Hoe laat is het nu al? Acht uur? Is er om halfnegen een nieuwsbulletin op Radio 1? Ja toch? Want daarna komt Paul D’Hoore ons aanraden om die dag de aandelen te kopen waarvoor hij zelf een verkooporder heeft gegeven. Halfnegen, de Noordelijke Alliantie heeft de luchthaven van Kandahar bezet. Jef: ‘Als die berichten kloppen, maar ik geef ze met het grootste voorbehoud, zou dat een strategische flater van formaat zijn vanwege de Alliantie. Ze hebben het vliegveld in handen, maar de Taliban hebben geen vliegtuigen! Dat mag niet van de koran. Met dat vliegveld zijn ze niets.’

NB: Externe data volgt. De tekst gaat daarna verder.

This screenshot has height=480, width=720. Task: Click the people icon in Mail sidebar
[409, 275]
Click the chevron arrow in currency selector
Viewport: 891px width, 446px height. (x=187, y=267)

De andere journalisten van de ochtendploeg beginnen stilaan door te krijgen dat die Jef er niet meer van weet dan de eerste de beste Albanees van de schoonmaakploeg. En dus krijgt hij voor het eerst wat tegengas van de nieuwspresentator : ‘Als ze dat vliegveld controleren, kunnen de Special Forces er wel landen, in het hart van het vijandige gebied.’

Jef blijft enkele tellen stom, maar begrijpt dat alleen grootspraak hem nog kan redden. ‘Landen op het vliegveld van Kandahar ?’ roept hij pathetisch uit. ‘Doe dat niet ongelukkige. Die hele landingsbaan is ondermijnd. Wat de Alliantie nu doet, speelt volledig in de kaart van Bin Laden. De Taliban hebben niets liever dan te kunnen uitpakken met hun geliefde tactiek: de stadsguerrilla.’

Laten we stilaan afronden. Vóór het elf uur was, krioelde het in Kandahar van de zatte Britten, stond Katelijne Hermans voor het parlementsgebouw in Kabul, openden de eerste drie seksshops hun deuren, en marcheerden de mannen van de Noordelijke Alliantie Kashmir binnen. En begon het eindelijk te sneeuwen.